The pipeline system (pipeline.go + runner.go) organises checks into three stages:

  • Quick -- audit, fmt, stan (fast, run on every push)
  • Standard -- psalm (if available), test
  • Full -- rector, infection (slow, run in full QA)

The QARunner builds process.RunSpec objects with dependency ordering (e.g., stan runs after fmt, test runs after stan).
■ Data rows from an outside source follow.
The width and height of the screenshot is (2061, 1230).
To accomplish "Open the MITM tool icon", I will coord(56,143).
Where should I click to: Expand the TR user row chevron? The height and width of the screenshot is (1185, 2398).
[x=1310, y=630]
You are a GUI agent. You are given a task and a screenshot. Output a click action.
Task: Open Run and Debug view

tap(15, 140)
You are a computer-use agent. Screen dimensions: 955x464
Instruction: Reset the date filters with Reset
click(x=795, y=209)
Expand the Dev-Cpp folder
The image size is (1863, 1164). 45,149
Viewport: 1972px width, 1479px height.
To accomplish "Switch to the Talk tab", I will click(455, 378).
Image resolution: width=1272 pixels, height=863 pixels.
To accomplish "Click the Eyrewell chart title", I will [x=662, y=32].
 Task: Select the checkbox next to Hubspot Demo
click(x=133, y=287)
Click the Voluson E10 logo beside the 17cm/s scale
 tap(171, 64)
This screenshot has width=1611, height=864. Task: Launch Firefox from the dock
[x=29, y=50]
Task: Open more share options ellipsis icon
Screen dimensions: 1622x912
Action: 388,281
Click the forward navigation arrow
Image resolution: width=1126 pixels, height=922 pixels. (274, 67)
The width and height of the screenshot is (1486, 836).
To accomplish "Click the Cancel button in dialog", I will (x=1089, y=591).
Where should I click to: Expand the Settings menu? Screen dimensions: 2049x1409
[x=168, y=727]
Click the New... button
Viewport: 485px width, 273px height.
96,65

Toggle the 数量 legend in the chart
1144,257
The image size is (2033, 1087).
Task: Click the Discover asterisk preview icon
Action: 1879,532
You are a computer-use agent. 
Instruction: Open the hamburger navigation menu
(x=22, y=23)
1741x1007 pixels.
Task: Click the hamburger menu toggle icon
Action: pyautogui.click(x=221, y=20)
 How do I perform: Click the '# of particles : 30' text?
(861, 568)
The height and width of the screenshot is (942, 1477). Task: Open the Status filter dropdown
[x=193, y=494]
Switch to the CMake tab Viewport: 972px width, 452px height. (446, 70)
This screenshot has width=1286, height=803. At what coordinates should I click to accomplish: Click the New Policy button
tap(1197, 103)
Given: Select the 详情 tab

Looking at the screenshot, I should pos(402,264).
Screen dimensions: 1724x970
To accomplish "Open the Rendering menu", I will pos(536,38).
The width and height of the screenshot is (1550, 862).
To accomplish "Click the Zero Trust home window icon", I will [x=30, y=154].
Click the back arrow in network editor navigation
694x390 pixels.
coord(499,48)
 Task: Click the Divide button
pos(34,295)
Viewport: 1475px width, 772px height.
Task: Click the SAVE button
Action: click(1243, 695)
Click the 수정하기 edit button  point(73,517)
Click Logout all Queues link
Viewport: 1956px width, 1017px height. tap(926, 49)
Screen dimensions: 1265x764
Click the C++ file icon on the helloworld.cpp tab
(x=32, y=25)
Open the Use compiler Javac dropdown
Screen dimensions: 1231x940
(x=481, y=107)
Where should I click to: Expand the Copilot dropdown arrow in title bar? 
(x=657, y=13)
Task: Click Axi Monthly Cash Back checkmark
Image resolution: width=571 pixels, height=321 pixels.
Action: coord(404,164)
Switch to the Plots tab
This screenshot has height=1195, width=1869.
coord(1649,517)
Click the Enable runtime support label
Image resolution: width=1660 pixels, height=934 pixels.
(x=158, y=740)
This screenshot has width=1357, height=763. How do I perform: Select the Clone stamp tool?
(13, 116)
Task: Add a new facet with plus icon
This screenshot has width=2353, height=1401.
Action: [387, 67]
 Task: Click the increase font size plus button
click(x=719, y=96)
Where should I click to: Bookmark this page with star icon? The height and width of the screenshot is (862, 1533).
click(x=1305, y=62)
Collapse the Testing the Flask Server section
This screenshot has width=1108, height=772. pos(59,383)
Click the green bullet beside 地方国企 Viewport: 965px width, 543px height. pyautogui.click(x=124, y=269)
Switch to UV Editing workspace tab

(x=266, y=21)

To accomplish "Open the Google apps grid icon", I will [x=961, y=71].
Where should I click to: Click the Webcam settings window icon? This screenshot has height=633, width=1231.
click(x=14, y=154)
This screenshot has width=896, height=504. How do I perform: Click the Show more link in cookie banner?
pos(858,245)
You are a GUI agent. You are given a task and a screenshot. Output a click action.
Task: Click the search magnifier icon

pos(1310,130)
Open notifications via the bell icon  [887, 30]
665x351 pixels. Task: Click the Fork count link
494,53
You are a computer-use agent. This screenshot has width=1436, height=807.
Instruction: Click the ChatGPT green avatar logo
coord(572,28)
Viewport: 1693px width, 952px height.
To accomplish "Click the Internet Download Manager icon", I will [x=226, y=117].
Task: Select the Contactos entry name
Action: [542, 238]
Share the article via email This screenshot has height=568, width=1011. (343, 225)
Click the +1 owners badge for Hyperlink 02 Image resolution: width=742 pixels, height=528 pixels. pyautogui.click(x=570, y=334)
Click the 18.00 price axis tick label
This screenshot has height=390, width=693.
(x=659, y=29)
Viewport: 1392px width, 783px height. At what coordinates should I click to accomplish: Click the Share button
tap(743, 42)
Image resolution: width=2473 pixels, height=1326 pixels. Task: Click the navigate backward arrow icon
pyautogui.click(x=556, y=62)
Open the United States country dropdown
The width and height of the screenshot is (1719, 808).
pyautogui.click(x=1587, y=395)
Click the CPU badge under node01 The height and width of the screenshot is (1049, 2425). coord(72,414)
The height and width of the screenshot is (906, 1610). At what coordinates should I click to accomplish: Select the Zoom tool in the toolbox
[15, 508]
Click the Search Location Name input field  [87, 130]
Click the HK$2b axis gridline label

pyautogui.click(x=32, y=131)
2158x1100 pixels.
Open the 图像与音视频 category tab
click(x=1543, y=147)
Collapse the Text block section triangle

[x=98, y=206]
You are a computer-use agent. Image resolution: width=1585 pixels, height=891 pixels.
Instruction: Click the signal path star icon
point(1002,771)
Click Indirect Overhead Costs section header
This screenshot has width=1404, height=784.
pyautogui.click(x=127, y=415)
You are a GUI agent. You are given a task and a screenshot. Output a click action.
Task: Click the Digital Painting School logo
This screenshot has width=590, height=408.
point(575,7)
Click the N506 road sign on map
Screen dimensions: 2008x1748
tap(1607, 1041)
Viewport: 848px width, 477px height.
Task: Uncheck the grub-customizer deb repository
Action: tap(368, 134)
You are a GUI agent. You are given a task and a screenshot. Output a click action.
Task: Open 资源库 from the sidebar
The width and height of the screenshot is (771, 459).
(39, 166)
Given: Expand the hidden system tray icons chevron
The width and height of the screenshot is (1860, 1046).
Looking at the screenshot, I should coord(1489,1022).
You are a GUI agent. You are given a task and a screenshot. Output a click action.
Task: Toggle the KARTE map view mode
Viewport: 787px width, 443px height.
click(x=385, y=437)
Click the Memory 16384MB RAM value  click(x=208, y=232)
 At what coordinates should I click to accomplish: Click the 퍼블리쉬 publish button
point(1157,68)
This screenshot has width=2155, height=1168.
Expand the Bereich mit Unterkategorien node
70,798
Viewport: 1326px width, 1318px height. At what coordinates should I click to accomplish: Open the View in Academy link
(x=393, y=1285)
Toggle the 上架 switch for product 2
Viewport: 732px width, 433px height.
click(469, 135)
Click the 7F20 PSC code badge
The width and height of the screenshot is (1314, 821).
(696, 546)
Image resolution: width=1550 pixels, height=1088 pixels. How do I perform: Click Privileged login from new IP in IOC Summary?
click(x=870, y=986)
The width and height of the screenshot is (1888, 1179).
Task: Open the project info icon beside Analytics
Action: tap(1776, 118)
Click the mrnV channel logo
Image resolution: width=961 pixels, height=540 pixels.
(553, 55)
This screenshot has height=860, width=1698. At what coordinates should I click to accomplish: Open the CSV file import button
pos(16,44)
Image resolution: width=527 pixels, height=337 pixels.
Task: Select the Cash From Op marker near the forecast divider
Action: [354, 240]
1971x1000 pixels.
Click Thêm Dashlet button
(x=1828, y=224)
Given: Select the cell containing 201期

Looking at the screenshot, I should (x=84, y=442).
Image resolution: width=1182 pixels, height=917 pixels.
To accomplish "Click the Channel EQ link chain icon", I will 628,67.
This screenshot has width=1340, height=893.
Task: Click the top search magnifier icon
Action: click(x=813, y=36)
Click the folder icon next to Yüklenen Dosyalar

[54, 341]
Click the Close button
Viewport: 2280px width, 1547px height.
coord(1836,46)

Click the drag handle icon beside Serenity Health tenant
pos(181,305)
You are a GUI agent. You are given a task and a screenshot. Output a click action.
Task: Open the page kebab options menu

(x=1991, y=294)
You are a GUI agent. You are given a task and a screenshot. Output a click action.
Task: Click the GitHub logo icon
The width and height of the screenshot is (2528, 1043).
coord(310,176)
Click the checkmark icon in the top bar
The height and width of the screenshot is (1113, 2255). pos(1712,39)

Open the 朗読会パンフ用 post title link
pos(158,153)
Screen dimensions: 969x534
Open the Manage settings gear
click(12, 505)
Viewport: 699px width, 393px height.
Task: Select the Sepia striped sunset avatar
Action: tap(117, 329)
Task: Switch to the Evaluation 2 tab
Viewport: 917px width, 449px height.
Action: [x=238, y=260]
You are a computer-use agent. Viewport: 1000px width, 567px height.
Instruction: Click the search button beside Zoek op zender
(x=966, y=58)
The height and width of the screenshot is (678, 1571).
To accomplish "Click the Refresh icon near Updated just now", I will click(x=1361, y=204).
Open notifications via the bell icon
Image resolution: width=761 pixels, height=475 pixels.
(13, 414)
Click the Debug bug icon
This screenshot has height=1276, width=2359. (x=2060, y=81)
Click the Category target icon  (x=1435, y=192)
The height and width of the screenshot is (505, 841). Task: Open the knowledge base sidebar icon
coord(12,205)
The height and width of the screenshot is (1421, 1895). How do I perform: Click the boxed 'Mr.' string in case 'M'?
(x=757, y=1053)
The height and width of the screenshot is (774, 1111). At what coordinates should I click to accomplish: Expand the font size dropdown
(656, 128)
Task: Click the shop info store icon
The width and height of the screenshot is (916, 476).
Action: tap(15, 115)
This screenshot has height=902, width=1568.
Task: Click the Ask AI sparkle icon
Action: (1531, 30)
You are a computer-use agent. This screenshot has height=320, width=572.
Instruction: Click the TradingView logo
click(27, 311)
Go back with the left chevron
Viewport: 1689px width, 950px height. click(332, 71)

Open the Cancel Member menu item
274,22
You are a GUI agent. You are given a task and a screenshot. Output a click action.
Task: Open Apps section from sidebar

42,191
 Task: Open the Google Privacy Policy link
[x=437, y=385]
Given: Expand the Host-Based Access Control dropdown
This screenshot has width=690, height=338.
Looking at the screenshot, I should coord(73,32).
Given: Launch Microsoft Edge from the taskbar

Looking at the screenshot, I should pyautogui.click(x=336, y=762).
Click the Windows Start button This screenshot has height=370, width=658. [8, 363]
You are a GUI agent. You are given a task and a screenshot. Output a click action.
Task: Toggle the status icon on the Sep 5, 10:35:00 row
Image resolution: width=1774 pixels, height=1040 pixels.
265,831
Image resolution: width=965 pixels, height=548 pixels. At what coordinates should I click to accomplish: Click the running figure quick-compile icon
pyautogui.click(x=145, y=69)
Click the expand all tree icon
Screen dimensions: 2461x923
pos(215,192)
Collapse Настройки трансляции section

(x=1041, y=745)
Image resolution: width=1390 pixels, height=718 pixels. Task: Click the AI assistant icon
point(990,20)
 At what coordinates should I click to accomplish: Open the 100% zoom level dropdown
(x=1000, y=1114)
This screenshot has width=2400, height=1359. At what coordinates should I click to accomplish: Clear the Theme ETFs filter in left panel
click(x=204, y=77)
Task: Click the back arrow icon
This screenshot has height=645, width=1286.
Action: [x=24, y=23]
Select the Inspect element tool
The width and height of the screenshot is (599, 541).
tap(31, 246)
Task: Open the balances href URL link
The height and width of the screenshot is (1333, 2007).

This allows future parallelisation while respecting ordering constraints.

Project Detection (pkg/detect)

The detect package identifies project types by checking for marker files:

  • go.mod present => Go project
  • composer.json present => PHP project

DetectAll(dir) returns all detected types, enabling polyglot project support.

QA Command Layer (cmd/qa)

The cmd/qa package provides workflow-level commands that integrate with GitHub via the gh CLI:

  • watch -- polls GitHub Actions for a specific commit, shows real-time status, drills into failure details (failed job, step, error line from logs)
  • review -- fetches open PRs, analyses CI status, review decisions, and merge readiness, suggests next actions
  • health -- scans all repos in a repos.yaml registry, reports aggregate CI health with pass rates
  • issues -- fetches issues across repos, categorises them (needs response, ready, blocked, triage), prioritises by labels and activity
  • docblock -- parses Go source with go/ast, counts exported symbols with and without doc comments, enforces a coverage threshold

Commands register themselves via cli.RegisterCommands in an init() function, making them available when the package is imported.

Extension Points

Adding New Rules

Create a new YAML file in catalog/ following the schema:

- id: go-xxx-001
  title: "Description of the issue"
  severity: medium             # info, low, medium, high, critical
  languages: [go]
  tags: [security]
  pattern: 'regex-pattern'
  exclude_pattern: 'false-positive-filter'
  fix: "How to fix the issue"
  detection: regex
  auto_fixable: false
  example_bad: 'problematic code'
  example_good: 'corrected code'

The file will be embedded automatically on the next build.

Adding New Detection Types

The Detection field on Rule currently supports "regex". The Matcher skips non-regex rules, so adding a new detection type (e.g., "ast" for Go AST patterns) requires:

  1. Adding the new type to the Validate() method
  2. Creating a new matcher implementation
  3. Integrating it into Scanner.ScanDir()

Loading External Catalogs

Use LoadDir(path) to load rules from a directory on disk rather than the embedded catalog:

cat, err := lintpkg.LoadDir("/path/to/custom/rules")

This allows organisations to maintain private rule sets alongside the built-in catalog.